Не пить? Все в порядке, если укажешь мне на что-то получше
чем выпивка.
На это «что-то» Совет Зала Виктории, хвала ему и честь, указал с весьма обнадеживающим успехом. Нет такого отдела в Зале, который не находился бы в здоровом состоянии, и тот факт, что в 1887 году за вход было собрано 1800 фунтов стерлингов пенни и двухпенсовиками, хотя летом Зал закрывался на ремонт, вполне может воодушевить Совет и их преданную управляющую набраться мужества и упорствовать в нынешних попытках выкупить здание в полную собственность как достойный памятник мистеру Сэмюэлу Морли. Не было ни одной сферы его масштабной филантропической деятельности, которую этот славный старый английский мерчант ценил бы выше этой. Он щедро поддерживал его при жизни, и если бы он дожил до того момента, как свободная собственность появилась на рынке, собрать необходимую сумму в 17 000 фунтов не составило бы особого труда. Из них 3500 фунтов уже пообещали члены Совета, и я не могу поверить, что эту возможность упустят, а уже внесенный залог в 500 фунтов пропадет. Похоже, Комиссия по делам благотворительности дала понять, что старый «Вик» будет принят ими в качестве одного из Народных дворцов для Южного Лондона, если удастся заполучить право собственности на землю; и я ни на секунду не сомневаюсь, что это будет сделано, если факты получат должную огласку. Сторонники абсолютной трезвости должны сделать все оставшееся, в знак благодарности за лучшую историю в их арсенале, которой они обязаны «Вику». По пятницам вечерами возле дома проводится короткое собрание под названием «Час трезвости», на котором выступают рабочие. Один из них, возчик, однажды застрял у подножия холма в пригороде. Проходивший мимо другой мужчина отпряг собственных лошадей и помог ему подняться. На предложение заплатить этот добрый самаритянин заявил, что ему заплатили заранее. «Погодите, я же в жизни вас раньше не видел, не так ли?» — «А я-то вас видел, — ответил другой. — Я слышал, как вы выступали однажды вечером у «Вика», и пошел туда, и дал зарок — мы с семьей счастливы с тех пор!»

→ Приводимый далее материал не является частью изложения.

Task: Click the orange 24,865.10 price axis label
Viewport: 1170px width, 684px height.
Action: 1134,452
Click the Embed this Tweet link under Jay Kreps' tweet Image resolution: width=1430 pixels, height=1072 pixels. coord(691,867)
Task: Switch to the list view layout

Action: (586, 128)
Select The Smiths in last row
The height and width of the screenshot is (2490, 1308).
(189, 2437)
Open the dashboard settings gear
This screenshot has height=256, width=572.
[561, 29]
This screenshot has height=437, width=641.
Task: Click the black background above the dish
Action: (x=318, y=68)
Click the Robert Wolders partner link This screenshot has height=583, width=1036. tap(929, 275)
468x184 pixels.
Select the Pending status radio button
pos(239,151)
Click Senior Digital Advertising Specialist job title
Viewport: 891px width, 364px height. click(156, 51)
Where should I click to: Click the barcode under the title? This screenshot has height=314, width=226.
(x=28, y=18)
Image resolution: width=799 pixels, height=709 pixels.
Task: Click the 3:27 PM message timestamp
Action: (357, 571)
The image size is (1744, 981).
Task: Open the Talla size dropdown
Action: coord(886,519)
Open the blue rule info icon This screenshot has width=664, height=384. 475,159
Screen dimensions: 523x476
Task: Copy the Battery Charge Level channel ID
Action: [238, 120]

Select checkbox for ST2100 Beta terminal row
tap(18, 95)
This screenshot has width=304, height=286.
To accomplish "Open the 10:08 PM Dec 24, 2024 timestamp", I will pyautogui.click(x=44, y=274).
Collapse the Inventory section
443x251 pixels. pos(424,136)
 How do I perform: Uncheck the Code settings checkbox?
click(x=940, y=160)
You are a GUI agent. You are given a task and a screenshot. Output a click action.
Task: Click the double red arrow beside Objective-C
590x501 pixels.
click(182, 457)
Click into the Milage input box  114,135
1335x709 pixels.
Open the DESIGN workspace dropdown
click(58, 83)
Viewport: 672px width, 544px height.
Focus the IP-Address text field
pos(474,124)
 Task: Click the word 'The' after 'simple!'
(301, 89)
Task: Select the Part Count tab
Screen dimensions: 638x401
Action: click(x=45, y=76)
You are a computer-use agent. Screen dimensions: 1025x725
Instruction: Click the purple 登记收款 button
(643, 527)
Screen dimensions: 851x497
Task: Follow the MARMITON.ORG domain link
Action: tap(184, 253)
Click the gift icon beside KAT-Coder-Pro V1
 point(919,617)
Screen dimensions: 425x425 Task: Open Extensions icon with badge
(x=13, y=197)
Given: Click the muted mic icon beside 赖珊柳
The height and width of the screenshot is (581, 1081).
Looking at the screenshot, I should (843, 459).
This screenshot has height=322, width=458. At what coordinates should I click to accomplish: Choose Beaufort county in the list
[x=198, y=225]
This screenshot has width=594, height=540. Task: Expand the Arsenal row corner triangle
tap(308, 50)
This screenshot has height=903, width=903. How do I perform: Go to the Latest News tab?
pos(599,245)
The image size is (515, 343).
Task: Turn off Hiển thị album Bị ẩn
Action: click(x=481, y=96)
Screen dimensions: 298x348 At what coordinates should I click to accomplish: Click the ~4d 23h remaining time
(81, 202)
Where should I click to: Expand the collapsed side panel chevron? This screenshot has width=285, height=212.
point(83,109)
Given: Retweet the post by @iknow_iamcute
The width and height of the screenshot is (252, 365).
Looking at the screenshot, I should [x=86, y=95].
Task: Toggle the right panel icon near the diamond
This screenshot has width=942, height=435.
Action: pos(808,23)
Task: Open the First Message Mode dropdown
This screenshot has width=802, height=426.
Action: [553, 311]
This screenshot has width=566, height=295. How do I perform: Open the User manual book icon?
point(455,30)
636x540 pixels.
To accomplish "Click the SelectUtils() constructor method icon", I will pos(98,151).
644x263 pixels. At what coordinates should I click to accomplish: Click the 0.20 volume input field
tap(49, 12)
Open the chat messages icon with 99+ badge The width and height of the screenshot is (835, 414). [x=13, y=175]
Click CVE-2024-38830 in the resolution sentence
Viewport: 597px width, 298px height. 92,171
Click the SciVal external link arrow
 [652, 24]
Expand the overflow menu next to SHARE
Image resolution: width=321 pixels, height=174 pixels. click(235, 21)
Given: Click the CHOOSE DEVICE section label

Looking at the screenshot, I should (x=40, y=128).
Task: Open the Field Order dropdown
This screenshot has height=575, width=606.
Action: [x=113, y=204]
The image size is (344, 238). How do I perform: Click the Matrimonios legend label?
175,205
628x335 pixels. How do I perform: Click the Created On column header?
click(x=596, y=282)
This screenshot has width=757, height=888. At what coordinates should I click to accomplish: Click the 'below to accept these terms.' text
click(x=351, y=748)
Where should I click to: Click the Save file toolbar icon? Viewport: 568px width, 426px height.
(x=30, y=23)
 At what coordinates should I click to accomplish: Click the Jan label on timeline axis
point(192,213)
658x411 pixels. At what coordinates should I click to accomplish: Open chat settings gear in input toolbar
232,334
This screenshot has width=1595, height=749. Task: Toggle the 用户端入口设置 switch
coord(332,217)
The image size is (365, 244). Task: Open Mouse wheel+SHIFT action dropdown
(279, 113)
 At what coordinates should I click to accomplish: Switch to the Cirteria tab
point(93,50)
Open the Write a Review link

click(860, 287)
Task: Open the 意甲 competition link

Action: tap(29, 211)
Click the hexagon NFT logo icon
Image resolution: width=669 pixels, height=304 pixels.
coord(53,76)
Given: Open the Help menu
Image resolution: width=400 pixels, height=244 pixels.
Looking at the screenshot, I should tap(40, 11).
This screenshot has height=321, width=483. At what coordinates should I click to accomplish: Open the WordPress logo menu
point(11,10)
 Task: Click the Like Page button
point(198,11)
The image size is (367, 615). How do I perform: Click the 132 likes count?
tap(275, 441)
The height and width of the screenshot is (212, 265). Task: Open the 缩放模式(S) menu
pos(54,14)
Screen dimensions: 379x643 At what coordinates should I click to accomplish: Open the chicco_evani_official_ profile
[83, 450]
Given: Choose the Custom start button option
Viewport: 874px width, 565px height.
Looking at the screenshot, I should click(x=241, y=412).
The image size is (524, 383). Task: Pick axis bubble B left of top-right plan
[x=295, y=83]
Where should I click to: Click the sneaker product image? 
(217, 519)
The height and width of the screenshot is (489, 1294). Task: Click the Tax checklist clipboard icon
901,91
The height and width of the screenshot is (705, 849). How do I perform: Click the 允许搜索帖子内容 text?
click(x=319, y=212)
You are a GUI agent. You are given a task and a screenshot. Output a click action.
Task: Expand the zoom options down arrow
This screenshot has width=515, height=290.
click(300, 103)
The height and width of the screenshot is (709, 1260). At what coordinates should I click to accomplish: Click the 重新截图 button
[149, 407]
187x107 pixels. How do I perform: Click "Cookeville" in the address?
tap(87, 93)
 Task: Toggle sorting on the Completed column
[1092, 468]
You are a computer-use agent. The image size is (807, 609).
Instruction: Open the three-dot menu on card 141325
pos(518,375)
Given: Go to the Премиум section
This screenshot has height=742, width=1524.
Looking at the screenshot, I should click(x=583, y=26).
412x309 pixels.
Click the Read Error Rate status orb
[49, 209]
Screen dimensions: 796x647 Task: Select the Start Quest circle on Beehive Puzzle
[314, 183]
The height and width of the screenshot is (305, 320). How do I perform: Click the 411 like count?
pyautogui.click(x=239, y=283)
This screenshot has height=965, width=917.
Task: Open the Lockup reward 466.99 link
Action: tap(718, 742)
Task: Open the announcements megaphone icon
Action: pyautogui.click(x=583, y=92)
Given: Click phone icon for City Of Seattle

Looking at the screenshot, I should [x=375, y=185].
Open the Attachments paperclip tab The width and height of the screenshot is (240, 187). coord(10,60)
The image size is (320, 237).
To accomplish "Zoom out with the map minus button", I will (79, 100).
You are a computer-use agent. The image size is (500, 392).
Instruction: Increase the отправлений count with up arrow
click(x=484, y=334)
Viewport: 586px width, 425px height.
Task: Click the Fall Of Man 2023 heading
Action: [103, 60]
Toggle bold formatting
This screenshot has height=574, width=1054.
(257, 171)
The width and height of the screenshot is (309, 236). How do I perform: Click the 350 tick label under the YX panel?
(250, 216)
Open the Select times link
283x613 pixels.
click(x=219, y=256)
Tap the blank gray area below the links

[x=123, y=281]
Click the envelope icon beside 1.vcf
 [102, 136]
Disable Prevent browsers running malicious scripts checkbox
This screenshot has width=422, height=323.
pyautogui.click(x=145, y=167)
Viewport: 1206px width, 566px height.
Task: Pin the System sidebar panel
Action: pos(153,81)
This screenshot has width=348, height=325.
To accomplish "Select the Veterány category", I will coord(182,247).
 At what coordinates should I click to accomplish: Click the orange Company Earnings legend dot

Уитби и торговля сельдью, 30 августа 1888 года.
«Не желаете ли свежей сельди к завтраку, сэр? По четыре за пенни нынче утром, сэр!» Таково было мое приветствие в этот день, когда я вышел из своих апартаментов глотнуть этого вдохновляющего воздуха. Я чуть было не сорвался на эту торговку рыбой: «Ах ты, мерзкая старуха, ты же вчера просила по два пенни за три!» — но, сдержав свое естественное, хоть и не праведное возмущение, я кротко ответил: «По четыре за пенни! С чего это они такие дешевые, мадам?»
«Все лодки полны — такого улова за все лето не было», и эта новость обрадовала меня почти так, будто этот улов был моим собственным. Нельзя наблюдать за этими великолепными парнями, рыбаками с Доггер-банки, и не чувствовать некоего кровного родства с ними и острейшей симпатии к их героическому делу на великих водах. Ну, думаю, отправлюсь-ка я на набережную сразу после завтрака и посмотрю на них во всей красе — этих мозолистых, бородатых, мягкосердечных морских вольков из всех городков Восточного и Южного побережья Англии, от Сандерленда до Пензанса. Если они такие великие, молчаливые, добрые создания в любой день недели, даже когда улов был скудным и бедным, каковы же они будут сегодня?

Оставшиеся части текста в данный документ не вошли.